Source: Honoré de Balzac
Coffeehouse culture was a very important part of the Hungarian city life in the end of 19th century and during the first half of the 20th century. The most famous coffeehouses of Budapest were founded in the 1870’s and 1880’s. „They all had their special guests: one was the place where revolutionaries gathered, in another coffeehouse poets and writers spent their days writing their works. Everybody went to coffeehouses from businesspeople to philosophers and artists” describe this era Robert Sebastian Copper in his pocket book about Budapest.
The Pilvax Café
The legendary Pilvax Café is the heir of Café Renessaince on the former Úri street (today: PetőfI Sándor street). Café Renessaince was founded by Ferenc Privorsky in 1838, and Károly Pilvax was his bartender. Pilvax was an austrian young man who moved to Budapest, married a Hungarian woman, and took over the café in 1841. His wife insisted on having their name on the name-board, so they renamed the place “Pilvax”.
What was the Pilvax like? People went there to play pool, cards, read newspapers, eat out, and socialize. During the Hungarian Reform Era (between 1825 and 1848) Buda and Pest had more than 40 cafés. These places also functioned as networking centres. The owners had the newest papers, traders met here to exchange news, and university students (at the time: only men) met here. Cafés were ideal for dates, too.
Károly Pilvax rented the café to János Fillinger in 1846, who didn’t change its name. In 1846, Pilvax was an iconic meeting point for the youth. Famous figures of The Hungarian Revolution of 1848 like Mór Jókai, Sándor Petőfi, and Mihály Tompa started to round up here.

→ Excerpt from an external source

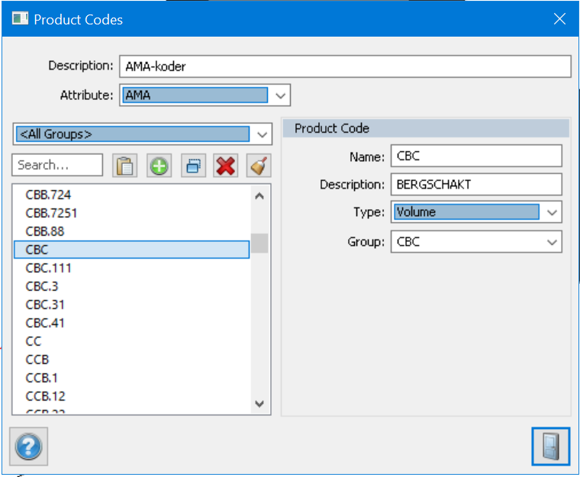Image resolution: width=580 pixels, height=477 pixels.
Task: Click the exit door icon
Action: coord(550,446)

Britannia Hotel and Zsolnay Café
Walking down the Grand Boulevard from Oktogon to Nyugati Railway Station the most exciting sight is the former Hotel Britannia, which is one of the few hotels that survived the historical storms and could function as a hotel and café since 1913. After its opening, the whole hotel got central heating, hot and cold running water, which was extraordinary at the time.

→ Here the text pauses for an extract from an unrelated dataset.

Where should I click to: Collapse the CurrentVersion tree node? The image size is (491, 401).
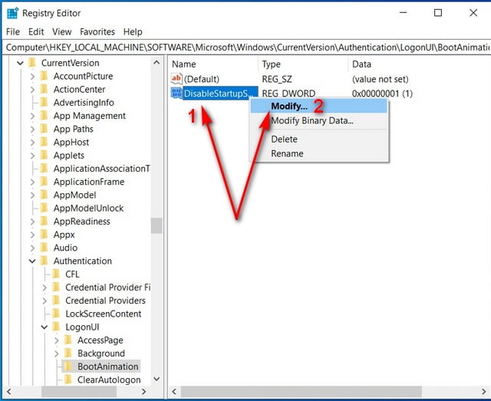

Hotel Britannia was among the high-end hotels of Budapest. Best years of Britannia between the World wars were in the 1930s, when the Nyugat Circle, a literary team had its meetings at the hotel. They rented a separate room for the occasion, and the events had a high value in the current cultural life.

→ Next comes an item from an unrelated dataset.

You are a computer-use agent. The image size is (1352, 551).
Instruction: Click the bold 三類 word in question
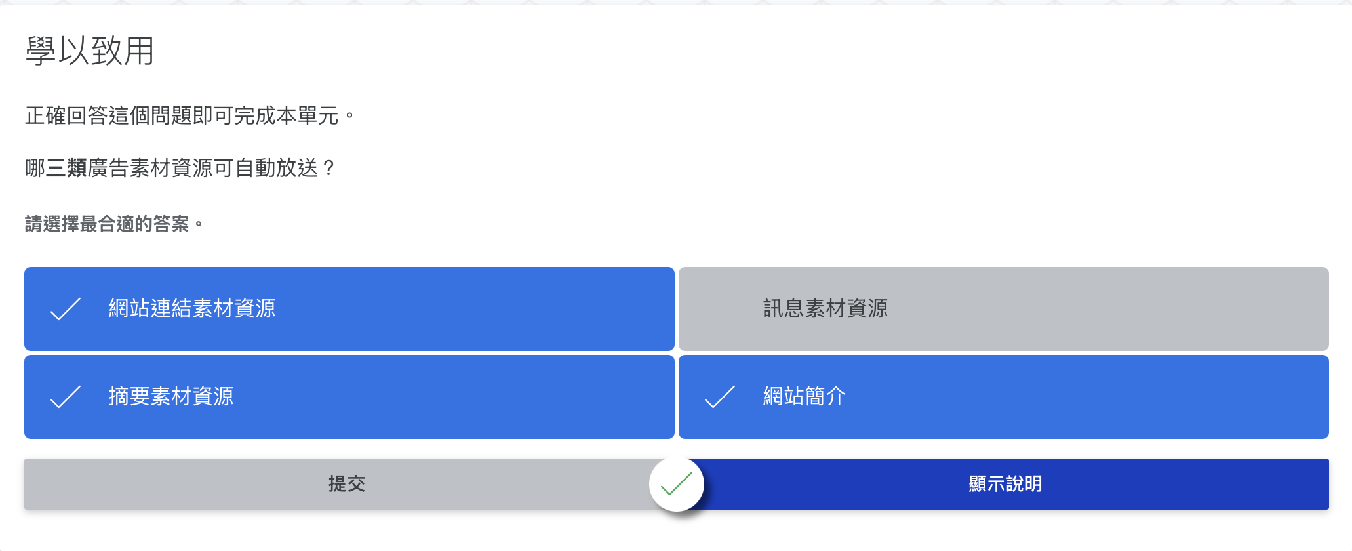pyautogui.click(x=67, y=169)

On New Year’s Eve of 1930 Zsigmond Móricz, the well-known writer held a party at Britannia, joined by 120 co-workers at Nyugat, and their friends and family. The event was so grandiose, the greatest figures of the 1930s literature didn’t stop partying till 5am.
On Mondays, psychologists gave presentations at the hotel. Tuesdays were dedicated for poets, Wednesdays were ruled by novelists. On these days, Britannia was filled with the words of the era’s greatest minds like Mihály Babits, Frigyes Karinthy, Dezső Kosztolányi, Gyula Illyés, or Lőrincz Szabó. Thursdays were hosted by Endre Nagy. On Fridays, fine arts were in focus with artists like Pál Pátzay, Róbert Berény (whose lost paintings were in the set of Stuart Little), Oszkár Glatz or Károly Kernstock. Saturdays were women’s nights with Ilona Kernách, Frigyes Karinthy, Gréte Harsányi, János Kodolányi, and Vilma Medgyaszay.
Cafés and coffee shops still play an important role in Hungary.